= Fraternity (philosophy) =

Ethical relationship between people

In philosophy, fraternity or brotherhood is a kind of ethical relationship between people, which is based on love and solidarity.

Fraternity is mentioned in the national motto of France, Liberté, égalité, fraternité, and a slogan of the League of Communists of Yugoslavia, "Brotherhood and unity".
==Blood Brotherhood==
A strong bond of solidarity is symbolically represented—particularly in pre-Islamic and Islamic culture (muʾākhāt) and in some areas of equatorial Africa—by a ritual that enacts a sort of biological fraternity: two individuals, through self-inflicted wounds, mix their blood, thereby establishing a fictitious kinship.

In the Middle Ages, the practice of brotherhood-in-arms was common among knights who swore mutual loyalty and support to each other.

==Universal Brotherhood==
Universal brotherhood, enshrined in the Universal Declaration of Human Rights, appeals to the shared human condition that unites all people in the same fate of life and death. From this arises a sense of fraternity that should be expressed through solidarity toward peoples in particular distress due to disease, famine, lack of water, or malnutrition.

Inspired by this principle of universal brotherhood and supported by international public funding, specific organizations — such as UNESCO, FAO, UNICEF, WHO, ILO and UNHCR — have been created by the United Nations to address global needs.

==Human Fraternity==
Human fraternity, understood as a principle of peaceful coexistence, is the new frontier of humanity.
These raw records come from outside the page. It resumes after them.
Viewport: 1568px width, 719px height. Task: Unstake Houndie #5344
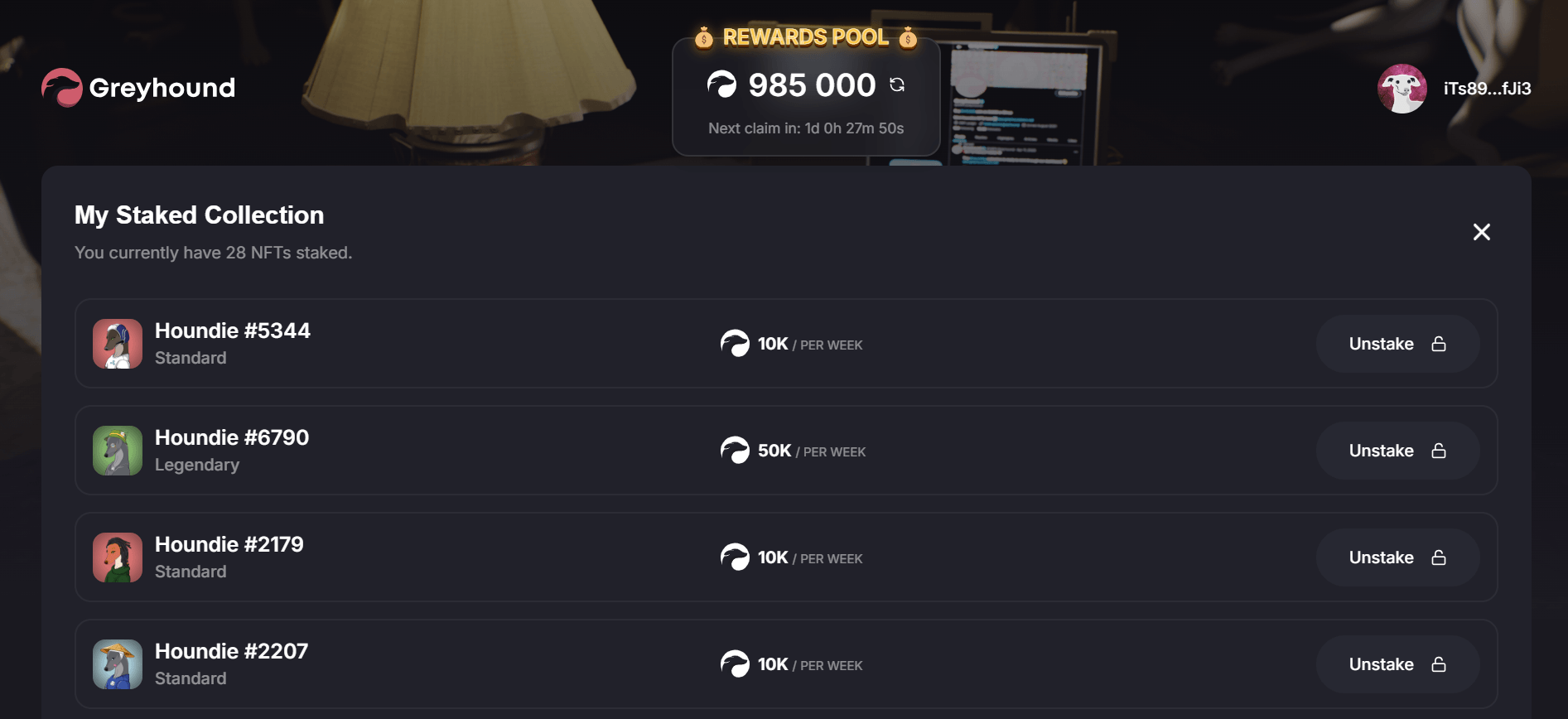(x=1397, y=344)
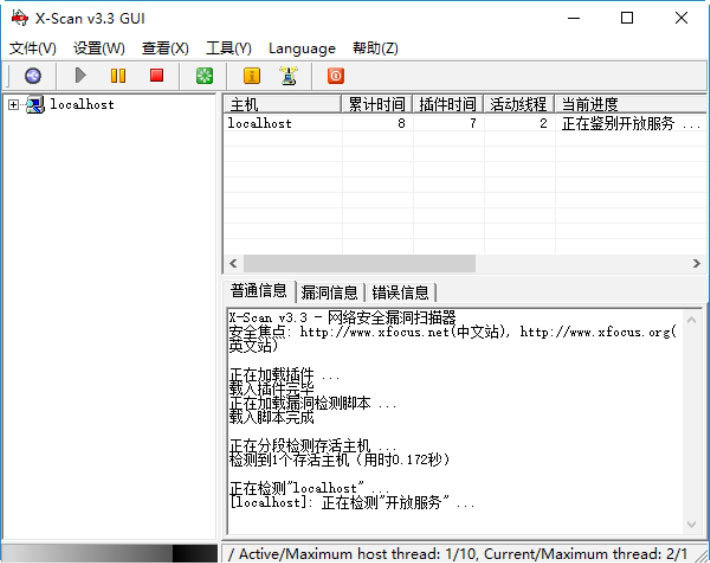Stop the scan with the red square icon
Viewport: 710px width, 563px height.
[156, 75]
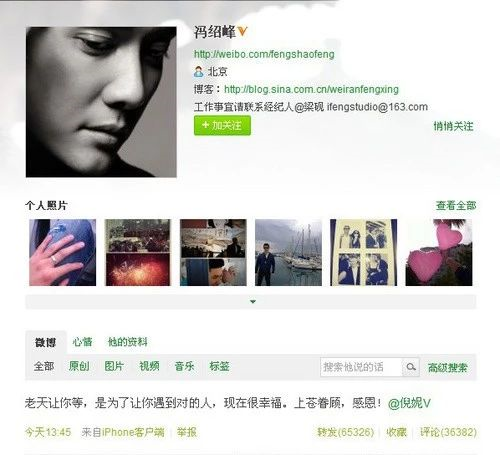The height and width of the screenshot is (455, 500).
Task: Open the pink hearts photo thumbnail
Action: pyautogui.click(x=439, y=252)
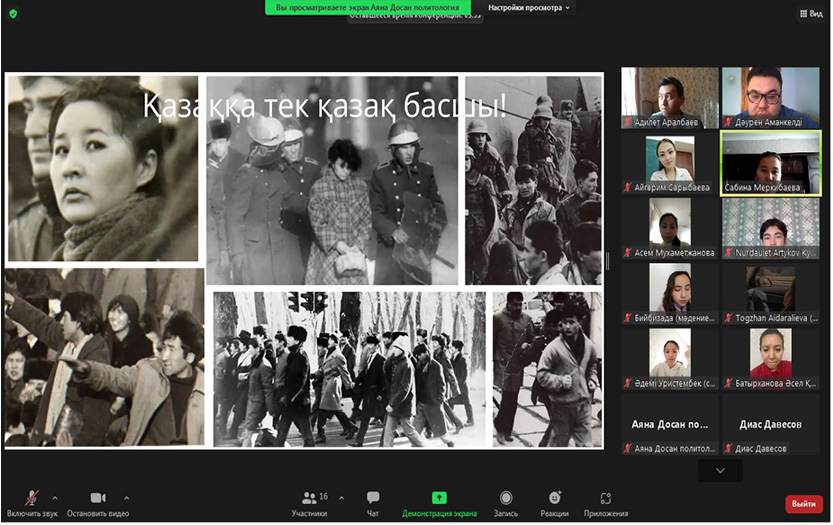
Task: Click the divider handle beside the shared screen
Action: tap(608, 261)
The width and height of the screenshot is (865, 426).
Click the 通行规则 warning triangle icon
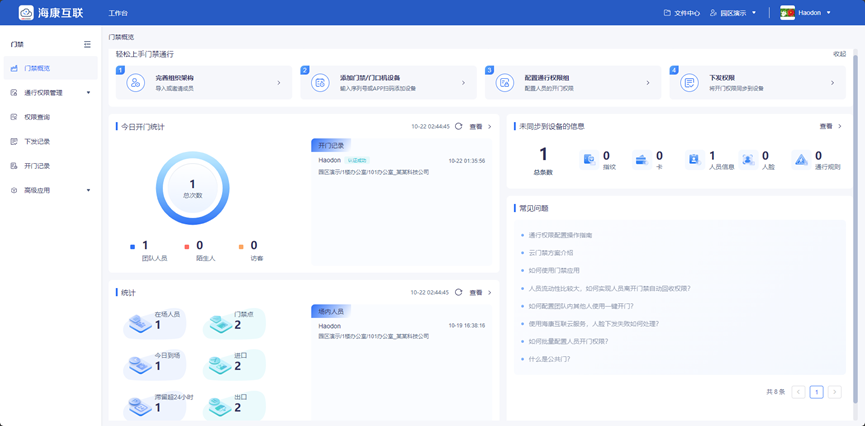(x=801, y=159)
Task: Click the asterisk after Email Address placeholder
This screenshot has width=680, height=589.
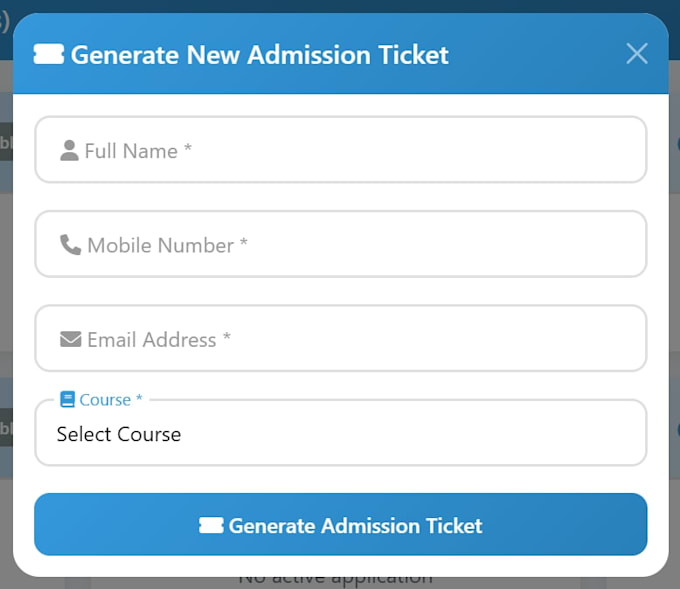Action: click(227, 336)
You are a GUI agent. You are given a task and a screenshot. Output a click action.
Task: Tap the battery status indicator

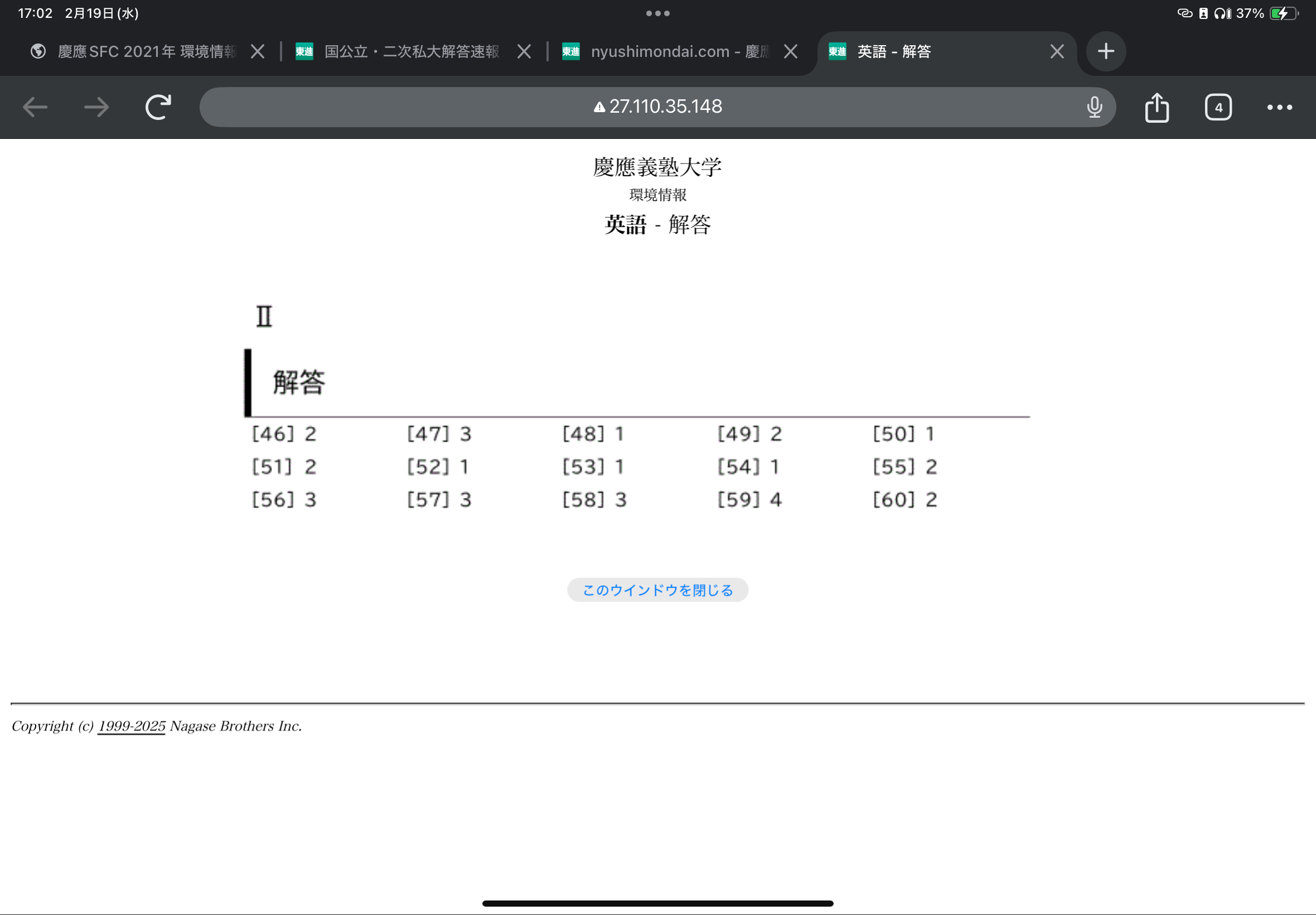[1283, 13]
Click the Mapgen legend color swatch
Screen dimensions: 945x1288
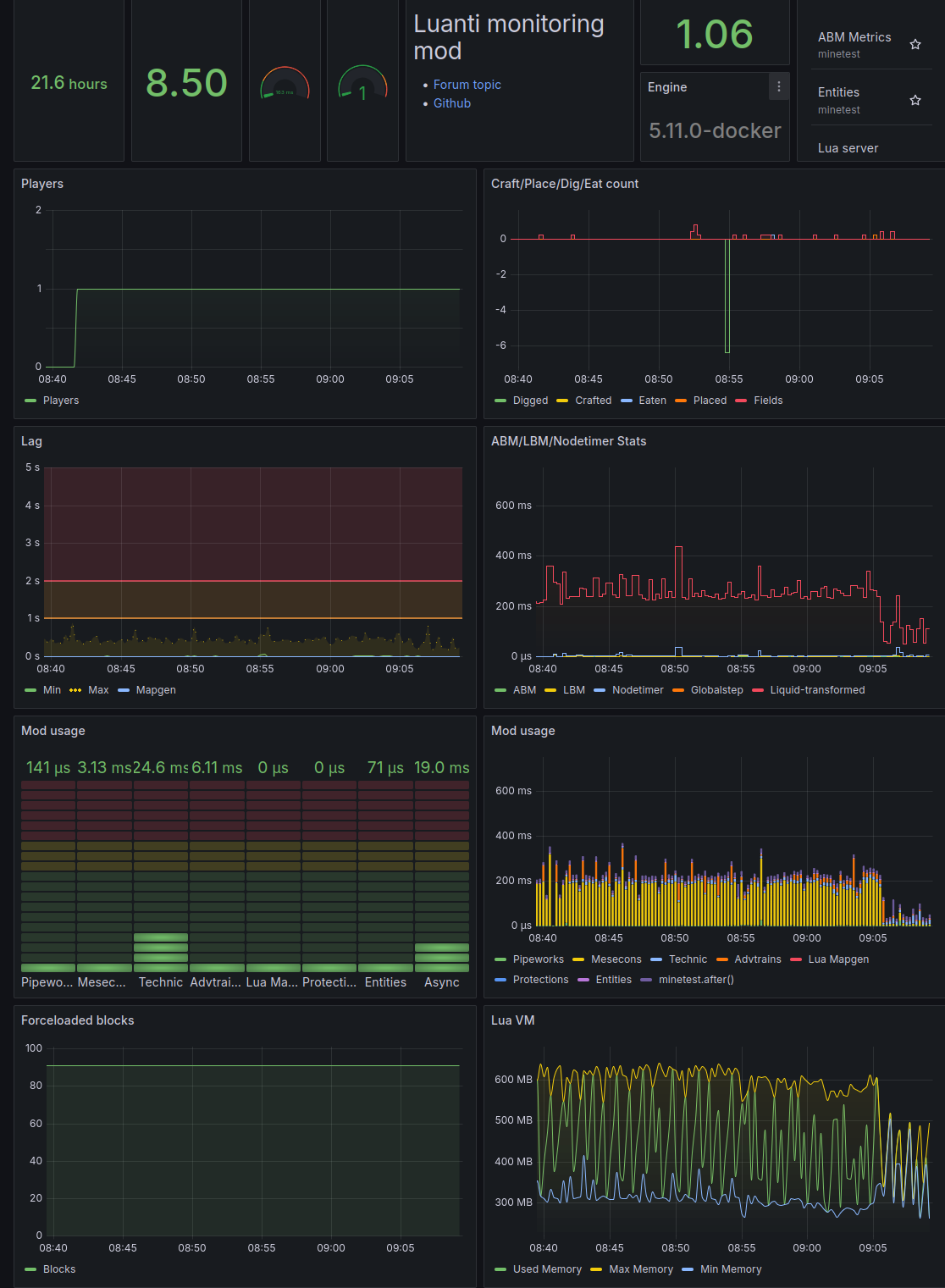(x=124, y=690)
This is the central idea of the Document on Human Fraternity for World Peace and Living Together, signed in Abu Dhabi by the Grand Imam of Al-Azhar, Ahmed el-Tayeb, and Pope Francis on February 4, 2019. The Document highlights the need for a shared path for women and men of our time in the pursuit and promotion of a culture of encounter and mutual respect.
A further development in the understanding of human fraternity can be found in the Encyclical Fratelli Tutti, a letter on fraternity and social friendship dated October 3, 2020. The letter emphasizes the need to build a new human fraternity grounded in the principles of solidarity and subsidiarity in a society where prejudice and the “throwaway culture” often prevail.

On the opposite side, there is the belief according which "is a Christian concept that you love your family and then you love your neighbour, and then you love your community, and then you love your fellow citizens, and then after that, prioritise the rest of the world".